BMTI has received orphan drug designation from the FDA for its protein therapeutic, recombinant human platelet derived growth factor (rhPDGF-BB), to be used in conjunction with autograft and/or commercially available osteochondral allograft for the treatment of osteochondritis dissecans (OCD) of the knee, elbow or ankle. Orphan drug status, designated to drugs that have the potential to treat rare diseases, provides an accelerated path to FDA approval and may provide 7 years of market exclusivity.
OCD is a joint condition in which cartilage, along with a fragment of the bone beneath it (subchondral bone), becomes detached from the end of a bone due to a loss of blood supply.
- The adult form of the disease is associated with a diminished prognosis and increased necessity for surgical intervention, coupled with a predisposition to early osteoarthritis,
- The etiology of the disease is multi-factorial and may include trauma, ischemia, abnormal ossification centers, and genetic predisposition.
BMTI’s product candidates use rhPDGF-BB (recombinant human Platelet-Derived Growth Factor), one of the principal wound healing stimulators in the body, in combination with tissue specific matrices.

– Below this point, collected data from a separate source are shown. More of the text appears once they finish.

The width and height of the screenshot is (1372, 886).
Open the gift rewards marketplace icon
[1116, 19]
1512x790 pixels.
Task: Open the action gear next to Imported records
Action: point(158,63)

- rhPDGF-BB acts like a magnet to attract cells necessary for tissue healing through a process known as chemotaxis, while also stimulating an increase in the number of healing cells through a process known as mitogenesis, thereby expanding the number of cells available for the repair process.
As published in vivo and in vitro studies demonstrate that rhPDGF-BB may enhance processes important in new blood vessel formation at the wound site, a process called angiogenesis which is critical for wound healing.